Introduction
"You'd better stay late tonight. Our boss is angry about the progress." -- An ambitious but worrying project manager
Agile, a word once standing for agility and speed, has become one of the sexiest but seemingly abstruse jargons often mentioned by software developers in the IT industry over past 20 years. Agile Development is the primary option of project management methodologies for many teams, because it is simple, agile (literally), and more importantly implying fast. Think about countless programming labors who are willing to work overtime voluntarily because of hard deadlines.
Agile = Deliver Fast?
When your dev team suffers deferred releases, product quality degradation, poor team moral and fading customer relationship, your friends probably will recommend you using agile development, "Hey, buddy. I heard that agile is pretty awesome.

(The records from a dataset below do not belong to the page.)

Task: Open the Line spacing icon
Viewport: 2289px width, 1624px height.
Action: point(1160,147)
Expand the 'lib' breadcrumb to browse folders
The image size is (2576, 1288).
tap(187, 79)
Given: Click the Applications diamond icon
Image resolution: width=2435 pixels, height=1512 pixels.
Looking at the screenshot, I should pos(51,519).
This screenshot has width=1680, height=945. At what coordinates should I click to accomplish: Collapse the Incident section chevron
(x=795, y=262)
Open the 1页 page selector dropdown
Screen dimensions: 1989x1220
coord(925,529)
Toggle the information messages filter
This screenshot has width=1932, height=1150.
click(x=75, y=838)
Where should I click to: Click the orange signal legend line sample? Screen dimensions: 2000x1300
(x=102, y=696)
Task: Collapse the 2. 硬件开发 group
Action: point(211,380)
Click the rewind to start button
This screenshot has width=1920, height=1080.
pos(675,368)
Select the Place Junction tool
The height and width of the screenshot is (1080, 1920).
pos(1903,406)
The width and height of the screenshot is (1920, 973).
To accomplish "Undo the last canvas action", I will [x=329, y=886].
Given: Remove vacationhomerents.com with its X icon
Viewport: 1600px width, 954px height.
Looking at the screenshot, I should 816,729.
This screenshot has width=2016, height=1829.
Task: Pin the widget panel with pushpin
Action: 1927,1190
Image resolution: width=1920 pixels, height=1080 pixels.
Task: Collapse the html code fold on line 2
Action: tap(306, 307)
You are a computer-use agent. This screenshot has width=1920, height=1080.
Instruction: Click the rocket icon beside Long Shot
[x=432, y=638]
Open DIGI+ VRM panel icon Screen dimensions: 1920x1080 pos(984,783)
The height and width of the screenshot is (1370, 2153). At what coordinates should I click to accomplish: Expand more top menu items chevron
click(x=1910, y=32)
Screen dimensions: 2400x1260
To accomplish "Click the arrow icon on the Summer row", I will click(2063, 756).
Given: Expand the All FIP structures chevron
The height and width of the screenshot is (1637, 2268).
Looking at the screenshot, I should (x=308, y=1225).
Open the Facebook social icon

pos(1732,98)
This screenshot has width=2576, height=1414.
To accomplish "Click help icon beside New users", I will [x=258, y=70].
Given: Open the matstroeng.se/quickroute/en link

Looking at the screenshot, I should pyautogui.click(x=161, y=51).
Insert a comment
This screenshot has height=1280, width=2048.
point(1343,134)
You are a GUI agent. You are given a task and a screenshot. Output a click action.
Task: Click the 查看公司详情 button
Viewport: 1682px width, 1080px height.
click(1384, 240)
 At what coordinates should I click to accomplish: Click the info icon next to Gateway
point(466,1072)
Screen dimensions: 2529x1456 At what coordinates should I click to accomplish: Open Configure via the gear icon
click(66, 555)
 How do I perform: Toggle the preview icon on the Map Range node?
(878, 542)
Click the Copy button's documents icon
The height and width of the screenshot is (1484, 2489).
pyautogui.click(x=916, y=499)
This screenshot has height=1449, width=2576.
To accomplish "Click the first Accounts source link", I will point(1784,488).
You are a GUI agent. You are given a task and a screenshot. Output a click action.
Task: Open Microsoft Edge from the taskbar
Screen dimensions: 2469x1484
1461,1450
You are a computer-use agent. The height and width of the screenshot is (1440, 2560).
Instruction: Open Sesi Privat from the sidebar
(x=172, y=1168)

You should probably take a shot." However, after your team has been practicing agile for a while, you are very likely to find it not good enough: loads of bugs after production releases, increasing number of overtime hours, and endless new requirements each of which is the highest priority. You are trembling with fear in the regular meeting with your boss who may ask, "I heard that you guys are improving our capability of delivering with Agile. This is great! So can those important features be available next week?"
Agile is the same as delivering fast, this is one of the biggest myths from many agile practitioners. Literally, Agile doesn't necessarily mean fast; instead, introduction of Agile will lead to more work and therefore lower delivering speed. Yeah, you are right. Technically speaking, Agile will reduce the speed of delivery. For example, Extreme Programming (XP, one of the most popular agile frameworks) requires unit test cases to cover all features and functions, which would result in 1-2 times of extra code.
So, why do people claim that Agile works great in software development? As it can neither increase development efficiency, nor does it reduce workload, what on earth is this thing useful? This is a typical and the most critical question for Agile practitioners. If you cannot provide timely answers that is satisfied to the team, they will ultimately drop Agile and head back to their old way.